# Task details:
When you reach the line containing "Task: Open 代码片段 snippets in sidebar" in the data below, begin returning lines exactly as written, and stop once the line containing "You are a computer-use agent. This" has been returned.

[Stored items]
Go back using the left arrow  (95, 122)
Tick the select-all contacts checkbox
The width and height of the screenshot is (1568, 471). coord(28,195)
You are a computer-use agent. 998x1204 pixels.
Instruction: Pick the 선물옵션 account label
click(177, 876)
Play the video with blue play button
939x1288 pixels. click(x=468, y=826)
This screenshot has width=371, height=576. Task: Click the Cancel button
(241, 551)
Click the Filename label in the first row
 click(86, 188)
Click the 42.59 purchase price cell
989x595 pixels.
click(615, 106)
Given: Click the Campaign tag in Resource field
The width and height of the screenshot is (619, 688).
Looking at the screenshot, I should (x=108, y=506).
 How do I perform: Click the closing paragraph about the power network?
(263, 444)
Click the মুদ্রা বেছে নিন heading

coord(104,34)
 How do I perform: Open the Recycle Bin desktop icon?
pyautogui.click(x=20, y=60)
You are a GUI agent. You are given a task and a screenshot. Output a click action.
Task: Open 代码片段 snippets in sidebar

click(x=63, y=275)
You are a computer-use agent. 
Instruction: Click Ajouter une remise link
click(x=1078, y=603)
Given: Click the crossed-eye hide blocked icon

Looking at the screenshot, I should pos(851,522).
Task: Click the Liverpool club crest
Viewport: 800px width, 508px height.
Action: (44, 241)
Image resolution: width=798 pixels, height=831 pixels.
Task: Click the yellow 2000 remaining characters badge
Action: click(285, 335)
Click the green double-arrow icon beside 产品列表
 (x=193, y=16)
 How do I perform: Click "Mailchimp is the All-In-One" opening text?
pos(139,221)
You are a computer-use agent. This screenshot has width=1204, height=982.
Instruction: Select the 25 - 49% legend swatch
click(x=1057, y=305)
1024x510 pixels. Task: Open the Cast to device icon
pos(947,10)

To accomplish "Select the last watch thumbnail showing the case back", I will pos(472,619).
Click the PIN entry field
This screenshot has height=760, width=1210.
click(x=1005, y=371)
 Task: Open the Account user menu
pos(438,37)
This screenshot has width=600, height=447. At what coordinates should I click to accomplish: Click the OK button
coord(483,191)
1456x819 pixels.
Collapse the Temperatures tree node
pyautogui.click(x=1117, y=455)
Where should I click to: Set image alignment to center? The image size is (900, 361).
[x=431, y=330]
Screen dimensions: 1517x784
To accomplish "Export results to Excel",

# Output:
Task: Open 代码片段 snippets in sidebar

click(x=63, y=275)
You are a computer-use agent. 
Instruction: Click Ajouter une remise link
click(x=1078, y=603)
Given: Click the crossed-eye hide blocked icon

Looking at the screenshot, I should pos(851,522).
Task: Click the Liverpool club crest
Viewport: 800px width, 508px height.
Action: (44, 241)
Image resolution: width=798 pixels, height=831 pixels.
Task: Click the yellow 2000 remaining characters badge
Action: click(285, 335)
Click the green double-arrow icon beside 产品列表
 (x=193, y=16)
 How do I perform: Click "Mailchimp is the All-In-One" opening text?
pos(139,221)
You are a computer-use agent. This screenshot has width=1204, height=982.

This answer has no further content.